Thursday, March 5, 2015

A Book Review! "What's a Foster Family?"

A few months ago, my brother and his family embarked on the journey of fostering.   It has been an incredible experience to watch them walk this joyful, difficult, sometimes heartbreaking path.  It has blessed all of us immensely.  Every child God has brought to them is instantly loved to pieces by our entire family. So far, three precious babies have filled their arms and our hearts and it has put a face on the children of foster care in a way that hit home more deeply than any other encounter I have ever had with these special children.
These little ones are some of God's most vulnerable, dear to His heart.  

The families who welcome foster children into their lives are truly angels on earth, willing to attach and love hard all the while knowing that goodbye will likely come all to soon.  My brother and sister-in-law have walked the path of letting go with such grace, determining to trust God and keep loving even when it hurts.

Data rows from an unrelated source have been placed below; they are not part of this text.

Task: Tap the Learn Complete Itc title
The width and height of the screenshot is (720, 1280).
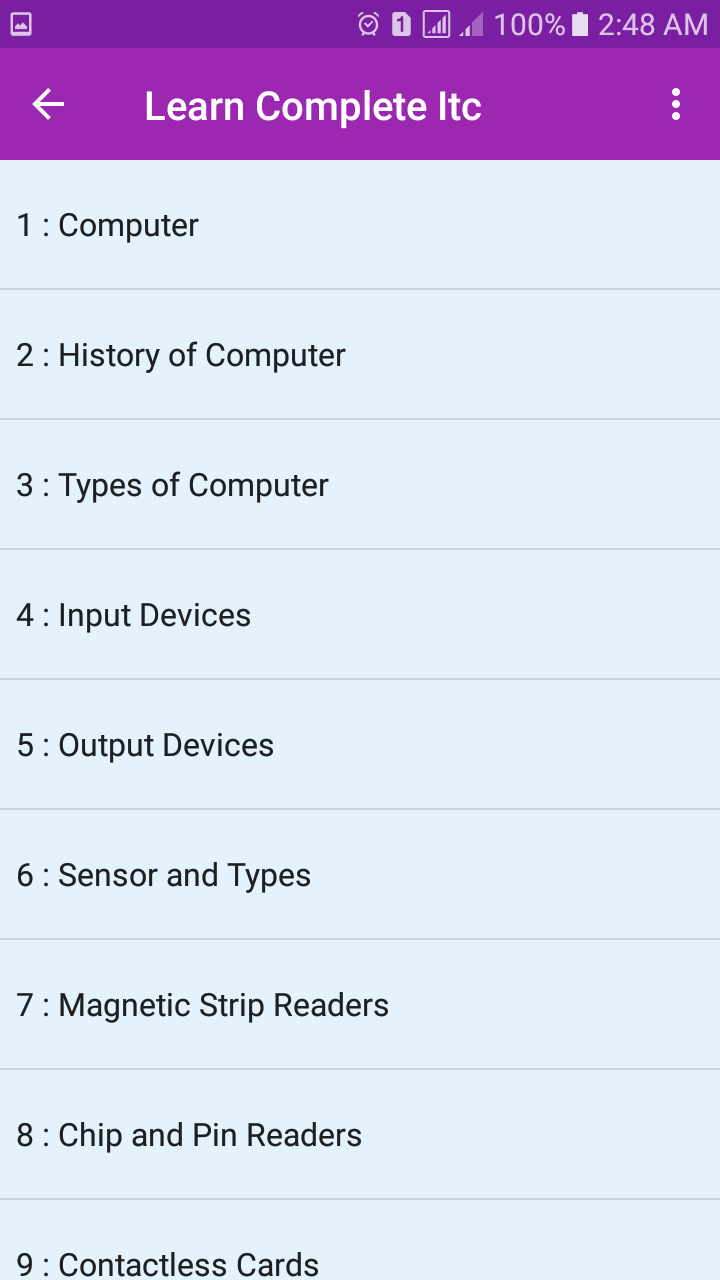Action: click(x=313, y=106)
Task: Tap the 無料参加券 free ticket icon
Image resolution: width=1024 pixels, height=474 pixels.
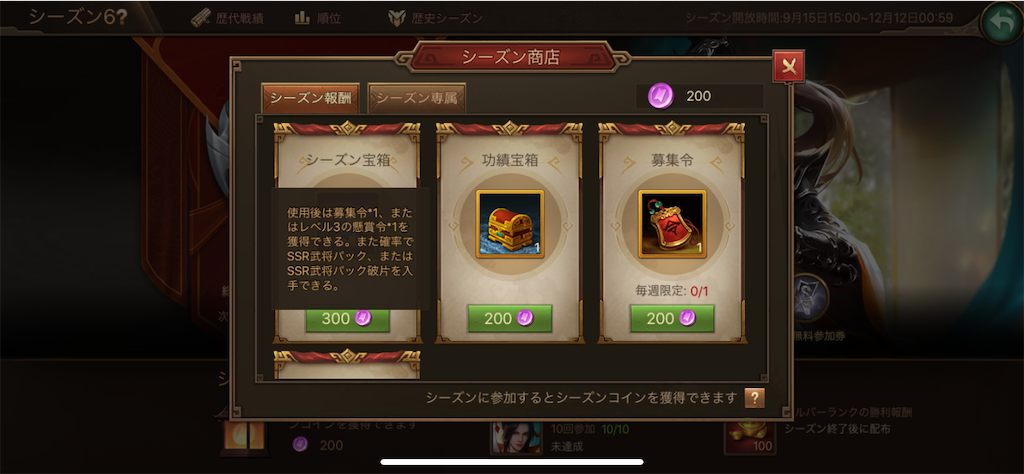Action: (x=810, y=298)

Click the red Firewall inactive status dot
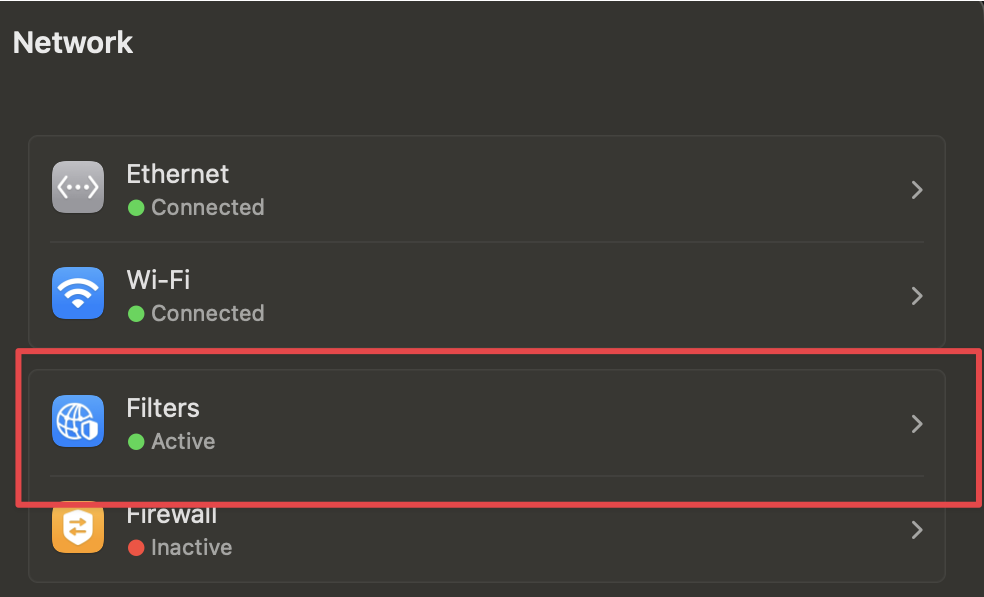click(136, 548)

Their three daughters joyfully embrace their foster brothers and sisters and it is because of them that I volunteered to review this book.

I was privileged to receive an advance copy to review and I'm so glad to have the opportunity to help spread the word about it!

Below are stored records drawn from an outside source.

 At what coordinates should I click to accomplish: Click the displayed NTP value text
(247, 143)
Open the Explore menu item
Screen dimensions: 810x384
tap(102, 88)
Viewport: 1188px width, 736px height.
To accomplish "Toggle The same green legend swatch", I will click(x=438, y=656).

foster care, Anne Garboczi Evans, Helen Cochrane, babies, adoption, parenting, book, review

"What's a Foster Family?" by Anne Garboczi Evans (Illustrated by Helen Cochrane) is a sweet book written for the author's son as they prepared to become foster parents for the first time.  It is brightly and simply illustrated and the book's plain, clear language would make it very suitable to be read to a preschooler.  It chronicles the journey of a little boy named Alex whose family decides to become foster parents.  Though the words are few, they are powerful, clearly portraying the uncertainty, jealousy, fear, compassion, love, and grief that children experience when a new child is suddenly brought into their family.  

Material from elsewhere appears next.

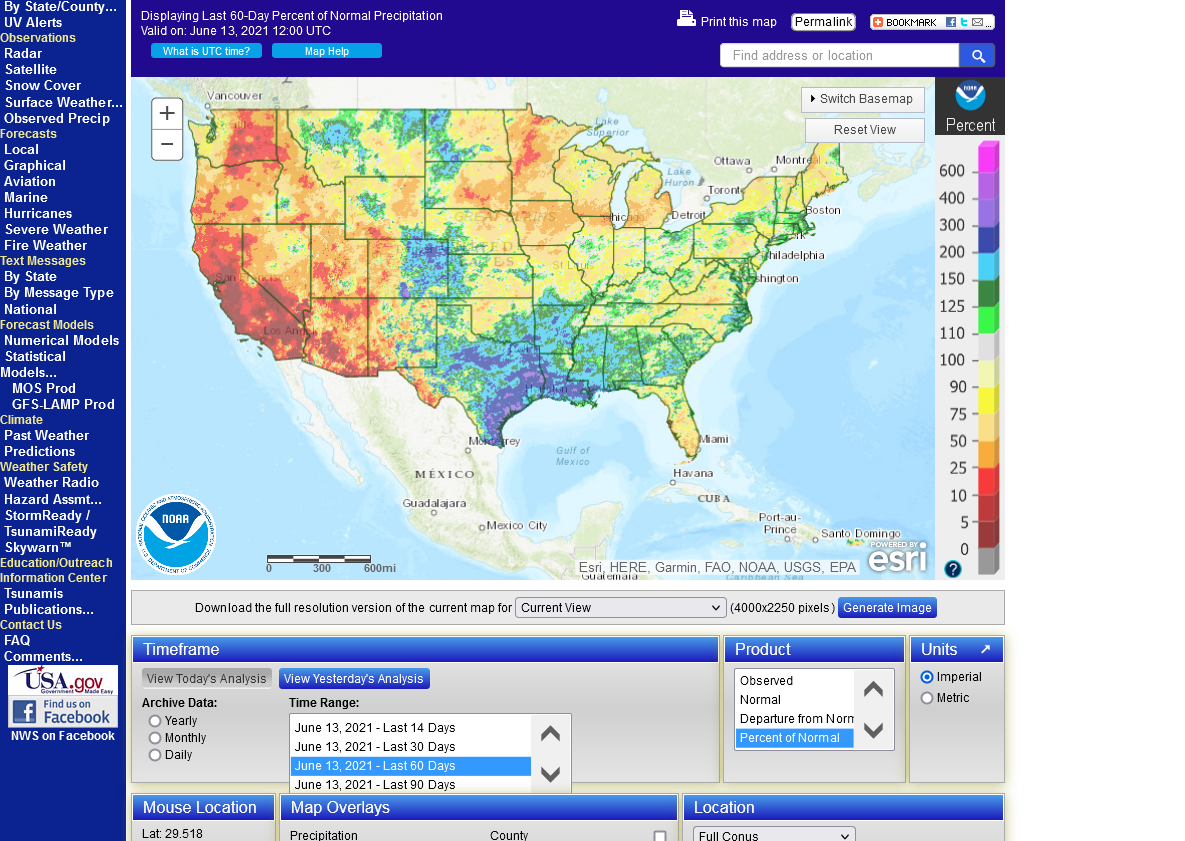
Task: Expand the Units panel arrow icon
Action: (985, 650)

I wish it had been around when my brother began their journey because I would have most definitely bought it for my nieces!  So often our kids, no matter how much we tell them what to expect, feel blindsided by the difficulties adoption and foster care can bring.  A book like this, that can be read over and over, will be valuable to help solidify the truth in their little minds that, yes, this is going to be hard.  Yes, you may not like the new kids but you just might grow to love them.  And yes, you will probably be sad when they leave...and that is ok.  For, in the words of my amazing sister-in-law...

"If we don't get 'too attached' then we have not done our job."


Now go buy this book!  Here are the links...

If you live in the U.S.-click here.

If you live in the U.K.-click here.

And if you need another reason to foster or encourage those who are, just read the following facts about Foster Care worldwide:

Fast Facts about Foster Care in the United States: There are 400,000 children in foster care in the U.S. Over 100,000 of these children are eligible for adoption, but each year over 20,000 will age out without ever being adopted. Thirty-one percent of the children in foster care were under the age of 3 when they first entered care. The average stay in foster care until a child re-unifies with family or is adopted is twenty-two months.

Fast Facts about Foster Care in the U.K.: Almost 70,000 children are in care. Twenty-three percent of the children are 4 and under. If a looked-after child is not able to return home, the average time he/she is in care until being adopted is 18 months. Five thousand children a year are adopted from care. But 6,000 children a year age out of the system without ever reunifying or being adopted.

Fast Facts about Foster Care in Canada: About 80,000 children are in care in Canada.Thirty-thousand of these children are in need of an adoptive home. While there aren't great national statistics on the children in foster care, experts estimate that several thousand Canadian foster children age out every year without ever reunifying or being adopted.

Fast Facts about Foster Care in Australia: There are about 40,000 children in foster care in Australia. About 3,000 foster children age out every year without ever reunifying or being adopted.

If the CHURCH does not take care of these sweet souls, who will?  If you are not called to foster, then find out how you can support and encourage those who are!